Giant Global Graph - Tim Berners-Lee speaks out on Web 3.0
POSTED BY: Web ManagerPOSTED ON: Nov 22, 2007 10:06:17 PM
Even though it's Thanksgiving - and the blogosphere is, perhaps, quieter than usual, major shifts are going on for the Web, Social Networks and what is commonly called the "Social Graph"; Tim Berners-Lee wrote a post a few days ago titled Giant Global Graph where he advocates for a "Social Network Portability" community.
"...Its not the Social Network Sites that are interesting -- it is the Social Network itself. The Social Graph. The way I am connected, not the way my Web pages are connected.
"...The less inviting side of sharing is losing some control.
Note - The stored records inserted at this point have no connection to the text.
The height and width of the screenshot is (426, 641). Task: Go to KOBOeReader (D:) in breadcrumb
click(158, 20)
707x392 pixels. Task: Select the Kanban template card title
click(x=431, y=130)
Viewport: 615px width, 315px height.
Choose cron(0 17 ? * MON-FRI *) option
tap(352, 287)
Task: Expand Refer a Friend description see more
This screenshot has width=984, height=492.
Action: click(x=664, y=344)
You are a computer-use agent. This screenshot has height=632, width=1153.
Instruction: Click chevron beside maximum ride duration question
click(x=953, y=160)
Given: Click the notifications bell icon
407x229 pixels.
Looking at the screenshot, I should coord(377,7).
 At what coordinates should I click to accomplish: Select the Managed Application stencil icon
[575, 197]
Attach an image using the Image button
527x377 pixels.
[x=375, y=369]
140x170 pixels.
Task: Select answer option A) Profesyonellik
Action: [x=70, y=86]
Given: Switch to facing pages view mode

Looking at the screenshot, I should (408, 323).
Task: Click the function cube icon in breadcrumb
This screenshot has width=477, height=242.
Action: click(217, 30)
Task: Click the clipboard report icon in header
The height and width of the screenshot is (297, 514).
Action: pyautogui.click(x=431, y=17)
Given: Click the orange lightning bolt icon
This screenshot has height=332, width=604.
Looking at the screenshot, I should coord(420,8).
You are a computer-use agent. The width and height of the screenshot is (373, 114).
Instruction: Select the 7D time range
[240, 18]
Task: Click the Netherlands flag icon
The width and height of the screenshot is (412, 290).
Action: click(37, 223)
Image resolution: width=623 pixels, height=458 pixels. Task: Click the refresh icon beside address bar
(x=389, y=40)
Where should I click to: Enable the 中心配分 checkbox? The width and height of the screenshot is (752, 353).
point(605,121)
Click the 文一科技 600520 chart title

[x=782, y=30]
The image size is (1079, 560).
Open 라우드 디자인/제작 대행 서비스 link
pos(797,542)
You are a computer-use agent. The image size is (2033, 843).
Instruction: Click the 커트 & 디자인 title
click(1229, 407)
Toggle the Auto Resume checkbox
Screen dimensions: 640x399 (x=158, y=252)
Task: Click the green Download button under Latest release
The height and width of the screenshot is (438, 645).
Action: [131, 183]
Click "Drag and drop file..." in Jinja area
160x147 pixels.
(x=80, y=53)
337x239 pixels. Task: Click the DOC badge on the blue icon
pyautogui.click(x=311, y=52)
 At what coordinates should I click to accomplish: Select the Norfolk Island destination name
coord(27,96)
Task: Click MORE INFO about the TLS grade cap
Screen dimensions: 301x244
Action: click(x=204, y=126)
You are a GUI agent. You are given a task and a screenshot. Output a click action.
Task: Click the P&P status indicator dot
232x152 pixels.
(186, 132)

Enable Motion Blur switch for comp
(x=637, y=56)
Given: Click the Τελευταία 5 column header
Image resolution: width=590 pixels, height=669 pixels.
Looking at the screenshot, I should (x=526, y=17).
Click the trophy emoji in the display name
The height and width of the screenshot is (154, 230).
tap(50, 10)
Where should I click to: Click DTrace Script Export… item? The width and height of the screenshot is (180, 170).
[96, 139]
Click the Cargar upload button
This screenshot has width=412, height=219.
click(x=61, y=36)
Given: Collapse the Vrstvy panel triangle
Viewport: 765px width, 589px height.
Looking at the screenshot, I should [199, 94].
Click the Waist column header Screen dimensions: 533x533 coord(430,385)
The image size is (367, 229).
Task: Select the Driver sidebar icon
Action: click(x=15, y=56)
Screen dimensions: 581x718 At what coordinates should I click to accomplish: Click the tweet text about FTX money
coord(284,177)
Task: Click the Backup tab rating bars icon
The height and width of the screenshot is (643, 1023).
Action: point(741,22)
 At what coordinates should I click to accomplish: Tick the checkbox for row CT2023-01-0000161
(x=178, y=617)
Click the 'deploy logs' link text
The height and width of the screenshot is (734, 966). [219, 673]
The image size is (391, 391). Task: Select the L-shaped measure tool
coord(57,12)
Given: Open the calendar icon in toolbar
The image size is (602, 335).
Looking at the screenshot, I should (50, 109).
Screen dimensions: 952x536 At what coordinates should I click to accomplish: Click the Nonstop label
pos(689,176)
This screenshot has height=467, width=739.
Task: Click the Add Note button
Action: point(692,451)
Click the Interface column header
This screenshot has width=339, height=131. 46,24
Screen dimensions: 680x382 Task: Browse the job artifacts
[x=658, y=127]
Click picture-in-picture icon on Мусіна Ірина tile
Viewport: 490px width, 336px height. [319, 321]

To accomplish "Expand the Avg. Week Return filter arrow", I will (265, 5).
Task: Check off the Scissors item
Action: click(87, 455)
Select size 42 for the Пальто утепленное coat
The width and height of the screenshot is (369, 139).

Indeed, at each layer --- Net, Web, or Graph --- we have ceded some control for greater benefits.
"...thinking in terms of the graph rather than the web is critical to us making best use of the mobile web, the zoo of wildly differing devices which will give us access to the system. Then, when I book a flight it is the flight that interests me. Not the flight page on the travel site, or the flight page on the airline site, but the URI (issued by the airlines) of the flight itself. That's what I will bookmark. And whichever device I use to look up the bookmark, phone or office wall, it will access a situation-appropriate view of an integration of everything I know about that flight from different sources. The task of booking and taking the flight will involve many interactions. And all throughout them, that task and the flight will be primary things in my awareness, the websites involved will be secondary things, and the network and the devices tertiary."
I know that we, at the Web Analytics Association, particularly, my Social Media Committee, are exploring creating standards for Social Media and also, building a Social Network - a task we have just really started.
But Tim Berners-Lee goes past the idea of a Social Network but looking at the actual relationships we have, in any social network - and suggests that we can dis-enfranchise the relationships from the "container" they're held in - so they can be re-used in different ways, ways the creator of that program/information, device, never imagined or planned - and all of that, ultimately, for the good.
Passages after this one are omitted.